* _Exercise prompt_
Under this line are the records; write out word for word the part that begins at the line containing "Task: Click the Time column header" and ends at the line containing "Given: Click the Participant 2 name label", and no more.

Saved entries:
◇ ◇ ◇ ◇ ◇

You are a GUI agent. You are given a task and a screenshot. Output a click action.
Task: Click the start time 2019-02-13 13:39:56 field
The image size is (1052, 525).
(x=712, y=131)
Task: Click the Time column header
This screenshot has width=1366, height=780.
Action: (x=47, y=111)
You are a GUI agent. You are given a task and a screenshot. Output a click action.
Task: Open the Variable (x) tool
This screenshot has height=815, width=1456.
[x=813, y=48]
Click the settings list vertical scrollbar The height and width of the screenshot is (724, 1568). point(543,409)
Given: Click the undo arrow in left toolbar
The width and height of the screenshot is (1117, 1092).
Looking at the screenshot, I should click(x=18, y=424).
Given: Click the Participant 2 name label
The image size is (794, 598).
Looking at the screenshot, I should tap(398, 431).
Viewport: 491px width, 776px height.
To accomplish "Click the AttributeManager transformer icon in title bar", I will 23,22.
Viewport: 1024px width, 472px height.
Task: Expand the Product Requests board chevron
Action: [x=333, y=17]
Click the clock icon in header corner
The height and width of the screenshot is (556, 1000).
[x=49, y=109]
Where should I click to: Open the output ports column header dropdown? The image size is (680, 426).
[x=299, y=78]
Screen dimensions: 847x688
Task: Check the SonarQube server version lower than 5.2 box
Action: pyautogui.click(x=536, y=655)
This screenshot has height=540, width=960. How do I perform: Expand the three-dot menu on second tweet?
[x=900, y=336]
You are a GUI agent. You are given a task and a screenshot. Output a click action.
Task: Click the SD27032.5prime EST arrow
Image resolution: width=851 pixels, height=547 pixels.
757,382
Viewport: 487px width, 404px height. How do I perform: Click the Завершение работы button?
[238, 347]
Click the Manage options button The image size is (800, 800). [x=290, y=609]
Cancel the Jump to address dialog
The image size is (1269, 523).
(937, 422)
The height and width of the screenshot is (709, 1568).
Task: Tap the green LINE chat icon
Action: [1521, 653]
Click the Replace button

◇ ◇ ◇ ◇ ◇

* _Task output_
Task: Click the Time column header
This screenshot has width=1366, height=780.
Action: (x=47, y=111)
You are a GUI agent. You are given a task and a screenshot. Output a click action.
Task: Open the Variable (x) tool
This screenshot has height=815, width=1456.
[x=813, y=48]
Click the settings list vertical scrollbar The height and width of the screenshot is (724, 1568). point(543,409)
Given: Click the undo arrow in left toolbar
The width and height of the screenshot is (1117, 1092).
Looking at the screenshot, I should click(x=18, y=424).
Given: Click the Participant 2 name label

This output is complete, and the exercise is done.